• _任務要求_: 將 SIC 範例程式分析筆記中的「在語法描述中，m 表記憶體位置，(m) 是此位置的資料」譯成英文。

Ch01 - 範例程式分析

Appendix A
High Level Language 的部分是 pseudo-code
- 僅能代表大概相同的邏輯
- 不保證這段 code 編譯成組合語言會和範例完全一樣

判斷 format 的方法

Relative Addressing: 必為 format 3
Immediate Addressing: 看常數大小
- 因為 format 3 的 disp 欄位有 12 bits，僅能表示
  $- 2^{12}$ ~
  $2^{12} - 1$
Memory Access: 通常是 format 3
Operation 前有加號 : 通常是 format 4

判斷是否存取記憶體的方法

在語法描述中，m 表記憶體位置，(m) 是此位置的資料
- 所以如果描述中有 (m) 表示有 memory access

1.2 Simple Data Movement

There are no memory-to-memory move instructions
All data movement must be done using registers.
- 先用 Load 指令把資料從某段記憶體寫入 register
- 再用 Store 指令把資料從 register 寫入目標記憶體位置
There are four different ways of defining storage for data items in the SIC assembler language: WORD, RESW, BYTE, RESB

SIC











	LDA 	FIVE
	STA 	ALPHA
	LDCH	CHARZ
	STCH	C1
	 .
	 .
	 .
ALPHA	RESW	1	//宣告變數，長度沒有限制
FIVE	WORD	5	//宣告常數
CHARZ	BYTE	C'Z'	//宣告byte
C1	RESB	1

Memory usage: //記憶體使用多少 byte(空間)
- Data: 2 words + 2 bytes = 6 + 2 bytes = 8 bytes
- Instruction: 4 * 3(24 bits) = 12 bytes
- Total: 8 + 12 bytes = 20 bytes
# of memory access: //記憶體存取幾次(速度)
- Data Access: 4
- Instruction Fetch: 4
- Total: 8

SIC/XE









	LDA	 #5
	STA	 ALPHA
	LDA	 #90
	STCH	 C1
	 .
	 .
	 .

• _資料區段_:
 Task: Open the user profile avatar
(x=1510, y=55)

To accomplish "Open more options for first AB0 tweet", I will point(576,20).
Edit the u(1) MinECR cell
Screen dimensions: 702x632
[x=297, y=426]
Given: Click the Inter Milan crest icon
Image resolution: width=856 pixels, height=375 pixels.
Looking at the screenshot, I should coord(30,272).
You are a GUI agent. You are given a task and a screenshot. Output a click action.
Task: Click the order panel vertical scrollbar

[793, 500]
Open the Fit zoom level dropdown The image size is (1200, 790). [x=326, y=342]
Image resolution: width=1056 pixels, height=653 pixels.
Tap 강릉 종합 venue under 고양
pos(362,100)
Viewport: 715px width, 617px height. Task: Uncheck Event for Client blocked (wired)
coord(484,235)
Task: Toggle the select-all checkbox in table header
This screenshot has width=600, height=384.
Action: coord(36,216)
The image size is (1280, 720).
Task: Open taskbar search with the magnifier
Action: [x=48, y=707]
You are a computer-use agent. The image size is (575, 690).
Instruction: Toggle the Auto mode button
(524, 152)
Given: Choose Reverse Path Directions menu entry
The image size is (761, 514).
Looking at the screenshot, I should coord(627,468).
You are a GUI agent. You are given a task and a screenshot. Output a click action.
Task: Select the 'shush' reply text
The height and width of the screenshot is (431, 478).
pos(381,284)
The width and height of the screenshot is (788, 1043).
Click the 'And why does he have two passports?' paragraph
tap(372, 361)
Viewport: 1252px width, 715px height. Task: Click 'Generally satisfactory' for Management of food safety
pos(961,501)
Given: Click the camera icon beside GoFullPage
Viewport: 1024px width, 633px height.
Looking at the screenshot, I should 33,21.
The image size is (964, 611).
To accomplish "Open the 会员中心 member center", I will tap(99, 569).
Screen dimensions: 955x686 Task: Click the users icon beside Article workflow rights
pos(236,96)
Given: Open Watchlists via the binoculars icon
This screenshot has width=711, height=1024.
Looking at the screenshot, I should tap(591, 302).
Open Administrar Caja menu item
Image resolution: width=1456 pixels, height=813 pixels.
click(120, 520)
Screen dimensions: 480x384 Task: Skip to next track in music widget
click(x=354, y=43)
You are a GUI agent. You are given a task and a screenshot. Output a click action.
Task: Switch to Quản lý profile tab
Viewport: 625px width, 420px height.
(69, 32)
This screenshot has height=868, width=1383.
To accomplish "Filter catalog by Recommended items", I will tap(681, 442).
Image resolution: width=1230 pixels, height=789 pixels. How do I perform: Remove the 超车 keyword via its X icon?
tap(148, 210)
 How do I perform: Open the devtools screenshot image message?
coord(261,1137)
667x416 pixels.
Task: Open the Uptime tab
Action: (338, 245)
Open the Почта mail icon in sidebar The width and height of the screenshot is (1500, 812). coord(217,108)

• _練習輸出_: In the syntax descriptions, m denotes a memory location, and (m) is the data at that location.